The input:
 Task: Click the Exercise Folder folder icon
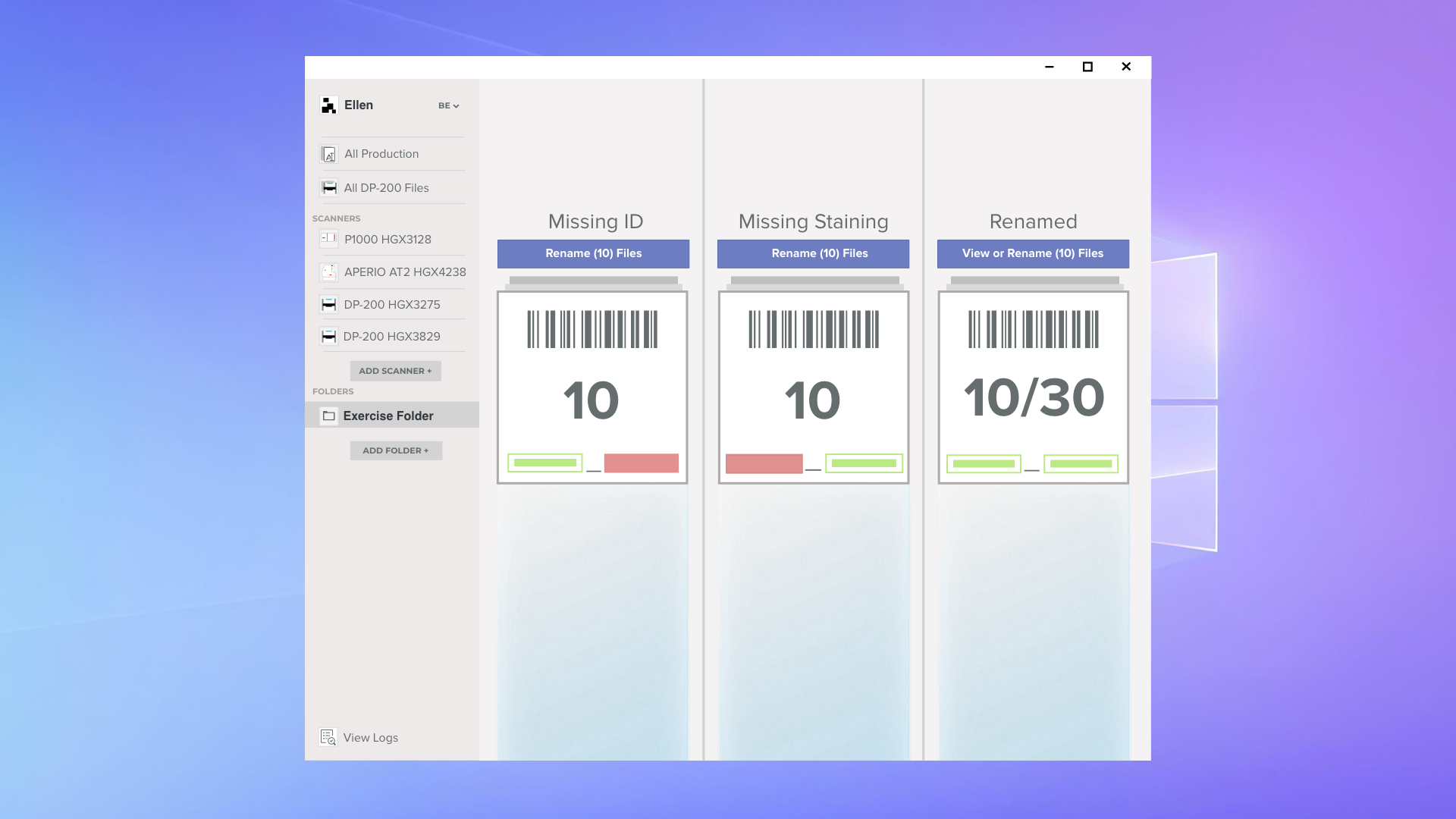[328, 416]
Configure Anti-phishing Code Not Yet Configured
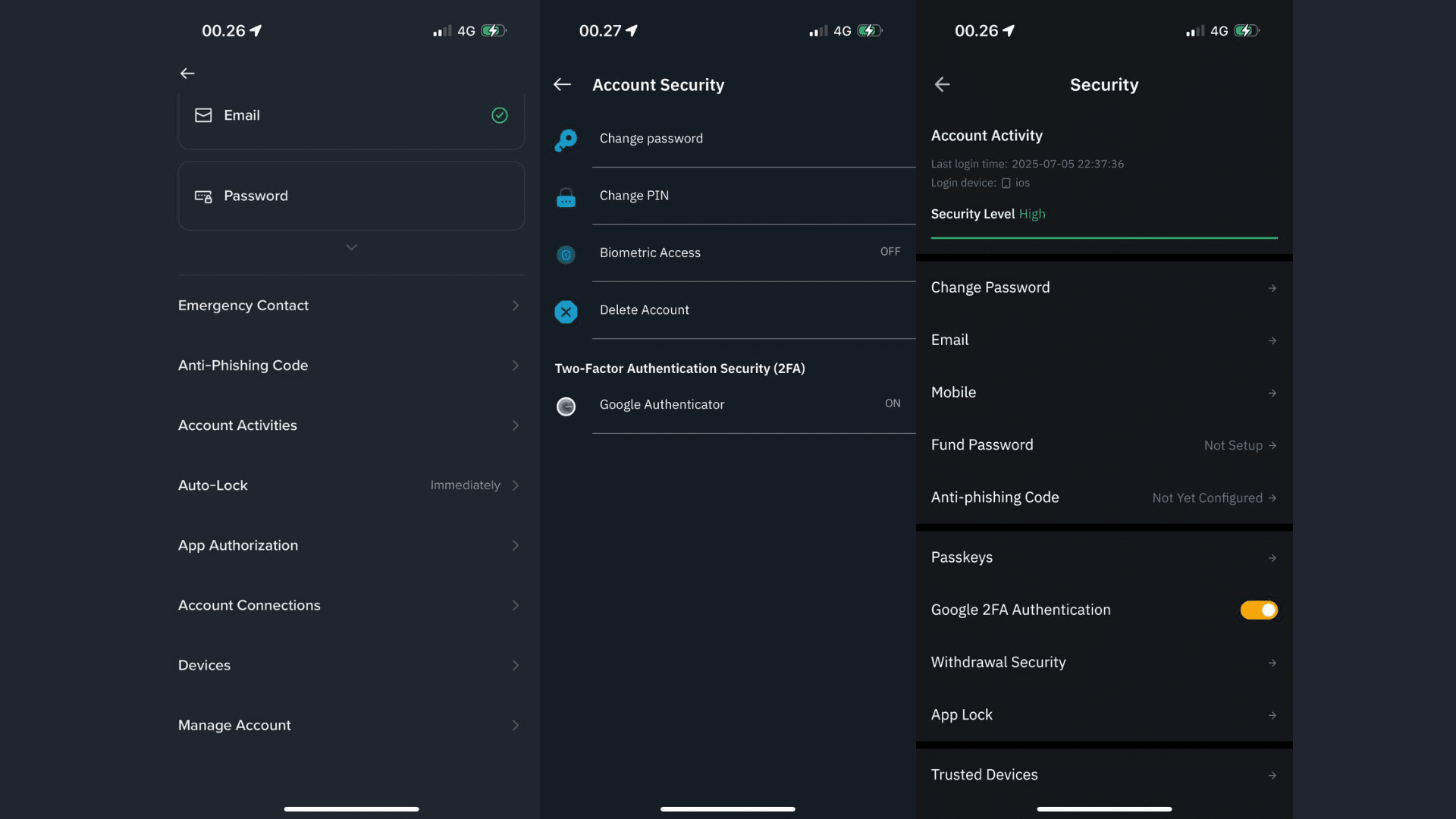Viewport: 1456px width, 819px height. (1207, 497)
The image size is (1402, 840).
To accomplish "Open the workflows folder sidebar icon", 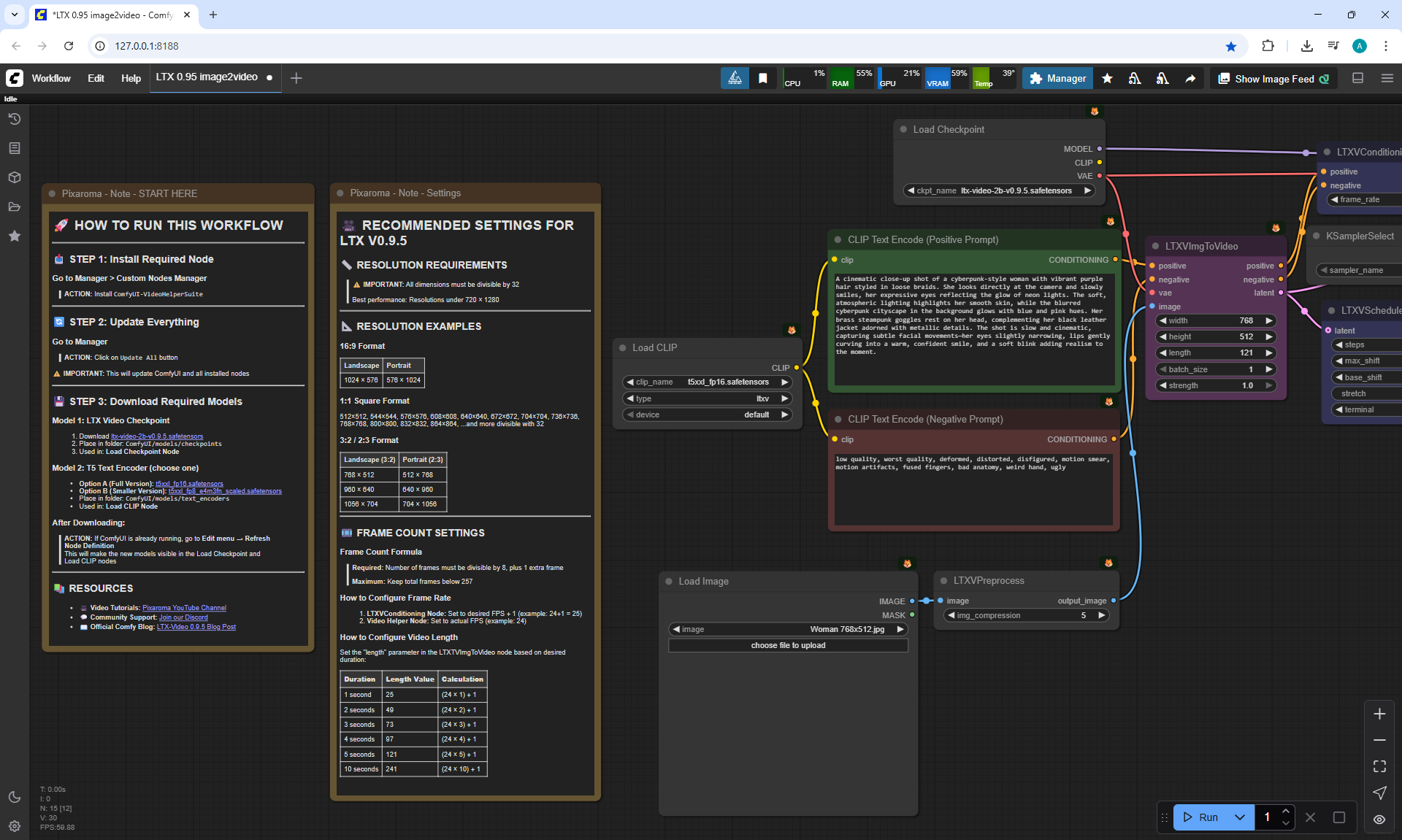I will (x=14, y=207).
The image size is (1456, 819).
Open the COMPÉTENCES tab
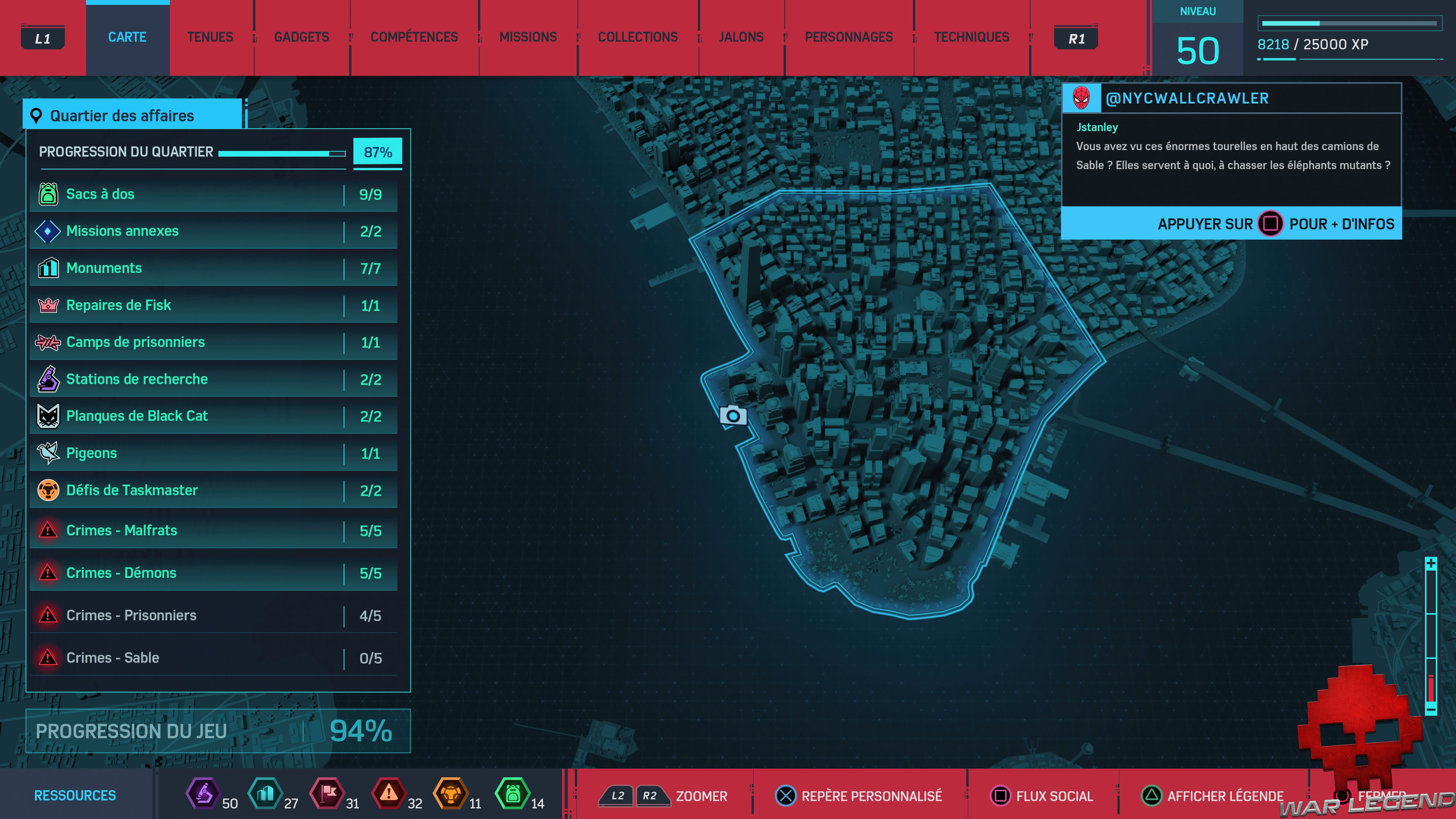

What you will do:
Among the lines above, which hold the word "image"? Report each one.

Task result:
The image size is (1402, 840).
The image size is (1456, 819).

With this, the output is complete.